Le taux d'occupation est une variable essentielle ; la SNCF donne le chiffre de 70 % pour le TGV mais rien pour les autres trains. On trouve dans la littérature sans sources particulières : 45 % pour l'ensemble des trains, 33 % pour les trains de banlieue ; sachant que le trafic TGV représentait en 2005 55 % du trafic total le taux pour les autres trains devrait être de l'ordre de 20 % ; c'est ce taux qui est celui donné par le guide ADEME précité pour les bus, d'après le taux de remplissage des bus d'Ile-de-France, qui a été retenu pour les plus petits autorails, et 30 % pour les AGC. Ces taux sont a priori élevés car calculés sur l'ensemble des services – à l'heure de pointe ou à l'heure creuse, en semaine ou le week end, et sur la totalité des parcours, incluant les sections les moins chargées y compris les haut-le-pied.
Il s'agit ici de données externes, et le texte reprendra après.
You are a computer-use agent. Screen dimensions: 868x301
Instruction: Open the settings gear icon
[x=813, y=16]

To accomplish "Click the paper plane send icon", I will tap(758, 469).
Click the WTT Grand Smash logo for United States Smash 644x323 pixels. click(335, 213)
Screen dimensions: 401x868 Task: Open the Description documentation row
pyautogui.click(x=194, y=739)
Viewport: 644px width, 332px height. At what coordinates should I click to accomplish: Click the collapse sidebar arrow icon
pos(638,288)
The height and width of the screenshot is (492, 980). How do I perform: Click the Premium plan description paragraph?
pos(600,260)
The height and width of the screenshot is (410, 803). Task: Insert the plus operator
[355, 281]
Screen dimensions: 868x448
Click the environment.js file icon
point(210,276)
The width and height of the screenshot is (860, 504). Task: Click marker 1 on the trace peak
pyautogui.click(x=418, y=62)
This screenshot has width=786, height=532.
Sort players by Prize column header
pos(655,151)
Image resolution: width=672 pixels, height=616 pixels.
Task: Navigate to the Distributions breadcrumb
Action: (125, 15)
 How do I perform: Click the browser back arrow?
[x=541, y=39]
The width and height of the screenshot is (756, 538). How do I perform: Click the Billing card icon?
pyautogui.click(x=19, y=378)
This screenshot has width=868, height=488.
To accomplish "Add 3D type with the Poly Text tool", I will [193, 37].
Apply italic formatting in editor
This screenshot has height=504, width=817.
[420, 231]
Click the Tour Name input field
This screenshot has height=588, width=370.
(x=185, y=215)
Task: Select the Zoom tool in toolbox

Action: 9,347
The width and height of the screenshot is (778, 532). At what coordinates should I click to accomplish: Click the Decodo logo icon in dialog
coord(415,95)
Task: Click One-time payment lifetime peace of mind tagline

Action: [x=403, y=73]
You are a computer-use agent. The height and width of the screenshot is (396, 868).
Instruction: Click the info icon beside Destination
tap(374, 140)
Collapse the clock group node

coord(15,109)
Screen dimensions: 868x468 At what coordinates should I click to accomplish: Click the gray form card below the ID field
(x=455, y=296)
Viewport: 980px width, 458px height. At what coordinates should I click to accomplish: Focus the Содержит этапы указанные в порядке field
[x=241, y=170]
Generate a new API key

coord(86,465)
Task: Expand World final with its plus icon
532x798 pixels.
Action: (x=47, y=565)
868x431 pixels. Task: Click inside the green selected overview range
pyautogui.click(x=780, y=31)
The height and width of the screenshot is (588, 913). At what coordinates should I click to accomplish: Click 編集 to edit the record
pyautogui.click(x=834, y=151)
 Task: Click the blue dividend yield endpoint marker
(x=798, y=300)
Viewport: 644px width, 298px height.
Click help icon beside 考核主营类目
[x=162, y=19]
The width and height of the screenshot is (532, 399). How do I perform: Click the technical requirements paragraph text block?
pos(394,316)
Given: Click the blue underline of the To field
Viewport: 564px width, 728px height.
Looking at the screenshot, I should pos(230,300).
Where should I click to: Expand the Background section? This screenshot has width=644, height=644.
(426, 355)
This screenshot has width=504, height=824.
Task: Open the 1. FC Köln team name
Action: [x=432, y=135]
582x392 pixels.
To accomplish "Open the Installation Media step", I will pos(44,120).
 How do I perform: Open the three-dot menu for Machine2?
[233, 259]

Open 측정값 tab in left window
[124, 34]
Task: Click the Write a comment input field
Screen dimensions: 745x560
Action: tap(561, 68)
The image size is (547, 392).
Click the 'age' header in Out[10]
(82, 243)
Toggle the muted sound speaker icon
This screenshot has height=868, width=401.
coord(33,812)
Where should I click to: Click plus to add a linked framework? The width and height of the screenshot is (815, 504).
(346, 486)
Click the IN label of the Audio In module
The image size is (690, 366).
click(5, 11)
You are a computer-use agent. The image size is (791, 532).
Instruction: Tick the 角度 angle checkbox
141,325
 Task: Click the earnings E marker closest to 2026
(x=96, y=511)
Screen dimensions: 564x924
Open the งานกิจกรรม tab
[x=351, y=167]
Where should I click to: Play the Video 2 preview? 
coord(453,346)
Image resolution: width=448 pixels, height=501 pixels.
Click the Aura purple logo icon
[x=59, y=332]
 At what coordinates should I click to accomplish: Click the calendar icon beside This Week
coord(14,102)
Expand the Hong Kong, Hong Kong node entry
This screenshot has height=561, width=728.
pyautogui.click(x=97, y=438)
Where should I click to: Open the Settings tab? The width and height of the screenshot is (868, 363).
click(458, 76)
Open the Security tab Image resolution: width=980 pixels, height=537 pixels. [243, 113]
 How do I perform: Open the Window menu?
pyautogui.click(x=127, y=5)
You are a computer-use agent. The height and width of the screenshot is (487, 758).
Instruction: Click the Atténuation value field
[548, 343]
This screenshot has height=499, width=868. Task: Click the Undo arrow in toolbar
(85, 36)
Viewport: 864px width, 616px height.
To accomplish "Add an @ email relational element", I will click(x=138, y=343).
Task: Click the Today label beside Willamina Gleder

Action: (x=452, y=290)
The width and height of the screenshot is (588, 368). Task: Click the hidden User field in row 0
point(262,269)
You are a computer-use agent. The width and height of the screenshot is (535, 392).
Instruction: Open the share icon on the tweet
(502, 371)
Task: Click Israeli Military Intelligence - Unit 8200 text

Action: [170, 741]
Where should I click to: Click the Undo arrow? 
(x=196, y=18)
S'agissant de l'infrastructure, le LITEP donne une fourchette de 600 M à 1000 M de tonnes brutes de durée de vie ; il est évoqué en France des valeurs inférieures (400 Mt) ; étant donné les exigences de qualité liées à la circulation de trains de voyageurs c'est la valeur de 600 Mt qui a été retenue.

Résultats et commentaires

Les contributions en g.eqC/km par train résultant respectivement de la consommation énergétique, de la fabrication du matériel roulant ainsi que de l'usure de l'infrastructure sont les suivantes :


Consommation Fabrication Infrastructure
Autorail X 73 500 732,6 17,6 16,5
Autorail X 72 500 1 628,0 55,5 37,5
AGC tri caisse 44,0 61,5 40,5
TGV Réseau 162,8 63,8 124,8
TGV Duplex 222,3 64,3 127,2

Pour les trains électriques, l'«amortissement écologique» des matériels et de l'infrastructure est ainsi du même ordre de grandeur que l'impact de la consommation directe d'énergie.

Il est intéressant de comparer avec les valeurs correspondantes données par l'ADEME pour l'autocar, complétées par un calcul d'émission relative à l'infrastructure routière basée sur une reconstruction entière de la route après le passage de 5 M autocars.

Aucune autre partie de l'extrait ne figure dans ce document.